WHAT YOU ARE ASKED TO DO
Transcribe exactly the line that contains "Viewport: 1456px width, 819px height." and every line after it to the end of the entries, and nothing more.

┄┄┄┄┄┄

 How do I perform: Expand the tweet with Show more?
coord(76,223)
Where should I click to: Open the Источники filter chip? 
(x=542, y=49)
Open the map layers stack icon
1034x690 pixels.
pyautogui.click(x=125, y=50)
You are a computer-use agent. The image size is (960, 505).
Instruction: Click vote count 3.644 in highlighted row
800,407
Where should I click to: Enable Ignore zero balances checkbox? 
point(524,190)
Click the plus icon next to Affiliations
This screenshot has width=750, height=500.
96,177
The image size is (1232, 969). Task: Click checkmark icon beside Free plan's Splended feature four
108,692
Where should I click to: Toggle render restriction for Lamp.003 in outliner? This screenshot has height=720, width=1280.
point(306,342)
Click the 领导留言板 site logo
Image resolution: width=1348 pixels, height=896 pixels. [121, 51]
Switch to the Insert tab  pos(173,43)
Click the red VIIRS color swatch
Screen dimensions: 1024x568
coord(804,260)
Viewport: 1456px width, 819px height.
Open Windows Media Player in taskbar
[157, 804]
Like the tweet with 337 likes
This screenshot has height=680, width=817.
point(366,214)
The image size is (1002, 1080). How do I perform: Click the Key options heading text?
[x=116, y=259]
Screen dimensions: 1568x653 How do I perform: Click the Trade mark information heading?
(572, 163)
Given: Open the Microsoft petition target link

┄┄┄┄┄┄

ANSWER BOX
Viewport: 1456px width, 819px height.
Open Windows Media Player in taskbar
[157, 804]
Like the tweet with 337 likes
This screenshot has height=680, width=817.
point(366,214)
The image size is (1002, 1080). How do I perform: Click the Key options heading text?
[x=116, y=259]
Screen dimensions: 1568x653 How do I perform: Click the Trade mark information heading?
(572, 163)
Given: Open the Microsoft petition target link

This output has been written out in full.